» Given passage
<<<<

November 13, 2008
Cost-containment is Inevitable - So What’s the Alternative?
By Teryn Norris
A new study by Dr. Gregory Nemet, "Cost Containment for Climate Policy Requires Linked Technology Policies," questions the efficacy of a federal emissions cap-and-trade system and concludes that achieving IPCC emissions reduction targets will require a federal clean energy technology development fund. Nemet proposes an innovative solution that would supplement the inevitable cost-containment provisions in cap-and-trade with a proportional level of federal investment in low-carbon energy technology.
Nemet cites compelling evidence that the dominant cap-and-trade climate policies, including those currently under consideration in the U.S. Congress, will not meet their own targets. The source of the problem is cost-containment provisions, which set a safety valve on the price of carbon or delay action into the future. These provisions have been used in cap and trade policies all over the world, as they are the best way to reduce the cost of climate policy to gain support from industry and the public. But they limit the effectiveness of any cap and trade system. According to Nemet:
A variety of countries have implemented mechanisms, which, though they vary in their implementation details, fall under the rubric of efforts to limit the cost of climate policy... Most [climate policies] consist of aspirational emissions reductions targets with little or no enforcement mechanisms and as a result, cost containment is less of a concern. But for those with the most ambitious and mature proposals, cost containment is high on the agenda.

>>>>

» Work instructions
[1] Copy the part of the cost-containment article starting at "November 13, 2008" and ending at "low-carbon energy technology.", word for word.
[2] In the cost-containment article, what does Nemet propose to add alongside the cost-containment provisions in cap-and-trade?
[3] Write the next part of the cost-containment article, picking up after its final sentence.
The records that come next are separate material, unrelated to the cost-containment article.

Records from a pointing dataset
<<<<

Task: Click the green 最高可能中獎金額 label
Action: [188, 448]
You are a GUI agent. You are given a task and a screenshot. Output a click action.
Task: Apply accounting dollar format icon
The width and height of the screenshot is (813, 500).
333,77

>>>>

» Answers below
[1]
November 13, 2008
Cost-containment is Inevitable - So What’s the Alternative?
By Teryn Norris
A new study by Dr. Gregory Nemet, "Cost Containment for Climate Policy Requires Linked Technology Policies," questions the efficacy of a federal emissions cap-and-trade system and concludes that achieving IPCC emissions reduction targets will require a federal clean energy technology development fund. Nemet proposes an innovative solution that would supplement the inevitable cost-containment provisions in cap-and-trade with a proportional level of federal investment in low-carbon energy technology.

[2] A proportional level of federal investment in low-carbon energy technology.

[3]
Canada, Denmark, New Zealand, Australia, Germany, California, the Northeast Regional Greenhouse Gas Initiative, and the entire European Trading Scheme (ETS) have used safety valves and other cost containment mechanisms to reduce the cost of their cap and trade policies. In Canada, a safety valve price of $C15/ton was set to secure passage of Kyoto in 2002. By 2006, Canada announced it would not meet its goal for 2012 and was abandoning its Kyoto targets. The ETS originally reduced costs by issuing an excessive number of emissions permits, which sent the price per ton of CO2 down to 0.10 euros in September 2007. Europe, which saw its emissions rise twice as rapidly as the U.S. between 2000 and 2005, is not on track to meet its Kyoto targets and was recently reported to be constructing 50 new coal plants.
Cost containment provisions in U.S. climate bills
The overwhelming reliance on cost containment results in cap-and-trade policies very unlikely to achieve their goals. Nearly every recent cap and trade policy proposal in the United States (above) includes a cost containment provision, and efforts to eliminate these have run against stiff opposition from legislators and industry.
Breakthrough performed an analysis of the current cap-and-trade bill, Lieberman-Warner, and found that it would allow firms to delay action into the future, purchase emissions allowances at low cost, and satisfy 30% of emissions reductions with cheap and unreliable carbon offsets. "Proposed safety valves would cause climate policy to miss reduction targets by substantial amounts," Nemet concludes.
Even at a safety valve carbon dioxide price of $100/ton, the probability that emissions targets will be met for 2030 is less than 50%.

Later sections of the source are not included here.